In the summer of 2012, undergraduate student at Parsons The New School for Design in New York City, Yulan Grant, had the idea to make a zine. Her theme: a visual history of baby hairs, a technique of gel-sculpting the wispy hairs at one’s hairline, popular in Black and Latino culture. Given her studies in graphic design, she had no issue with the visuals, but needed writing. For this, she contacted her close friends and schoolmates at the affiliated Eugene Lang College The New School for Liberal Arts, Brandon Owens and Justin Allen. Brandon wrote two haiku on the topic, and Justin, a piece of prose poetry. Before the end of the summer the zine was finished, copies printed. By fall, it had been included into traveling zine archive the POCZine Project.
Soon their zine, simply titled Baby Hair, would be traveling the country with the works of numerous other people of color that decided to bypass the publishing industry in favor of complete artistic freedom. But not before they were offered a gig by aspiring curator Johnny Sagan.

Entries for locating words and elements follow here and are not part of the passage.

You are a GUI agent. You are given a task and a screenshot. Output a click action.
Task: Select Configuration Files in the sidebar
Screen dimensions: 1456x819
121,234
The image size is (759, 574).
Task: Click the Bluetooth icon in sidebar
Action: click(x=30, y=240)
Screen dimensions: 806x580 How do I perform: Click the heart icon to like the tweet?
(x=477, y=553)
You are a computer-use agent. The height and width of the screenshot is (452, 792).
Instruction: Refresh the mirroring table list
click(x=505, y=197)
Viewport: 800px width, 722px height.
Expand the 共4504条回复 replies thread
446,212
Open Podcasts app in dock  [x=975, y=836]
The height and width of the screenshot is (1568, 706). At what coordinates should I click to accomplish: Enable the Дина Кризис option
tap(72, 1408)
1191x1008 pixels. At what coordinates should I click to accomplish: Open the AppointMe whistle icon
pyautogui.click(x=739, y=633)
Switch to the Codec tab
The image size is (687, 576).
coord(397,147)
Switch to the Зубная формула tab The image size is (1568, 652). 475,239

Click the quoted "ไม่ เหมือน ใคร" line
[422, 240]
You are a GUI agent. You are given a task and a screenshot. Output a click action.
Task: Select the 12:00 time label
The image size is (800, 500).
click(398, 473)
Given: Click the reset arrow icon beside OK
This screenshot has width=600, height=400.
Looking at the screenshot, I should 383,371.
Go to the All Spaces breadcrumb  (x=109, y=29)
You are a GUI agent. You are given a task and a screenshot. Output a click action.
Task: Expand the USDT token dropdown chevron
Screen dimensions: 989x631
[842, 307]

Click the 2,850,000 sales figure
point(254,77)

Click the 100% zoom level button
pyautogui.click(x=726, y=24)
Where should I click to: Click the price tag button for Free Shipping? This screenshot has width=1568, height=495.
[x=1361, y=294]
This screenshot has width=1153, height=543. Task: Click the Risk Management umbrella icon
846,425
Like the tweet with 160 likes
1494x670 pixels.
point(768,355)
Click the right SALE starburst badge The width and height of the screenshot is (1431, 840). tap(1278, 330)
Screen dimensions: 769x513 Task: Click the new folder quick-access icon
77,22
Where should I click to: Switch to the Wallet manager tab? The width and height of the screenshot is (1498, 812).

Early meetings with Sagan, under the curatorial name Snowy Wilderness, left both Grant and Allen in bewilderment. Tasks were listed off at a rapid pace and seemed both promising and abstract. The gig: Sagan, curating a series of art shows in collaboration with Brooklyn-based gallery Superchief at Lower East Side bar and gallery space Culturefix, had gotten a hold of a copy of Baby Hair and wanted Grant and Allen to produce in house zines to accompany the gallery shows. Their first project, a zine for House of Ladosha’s show THE WHOLE HOUSE EATS.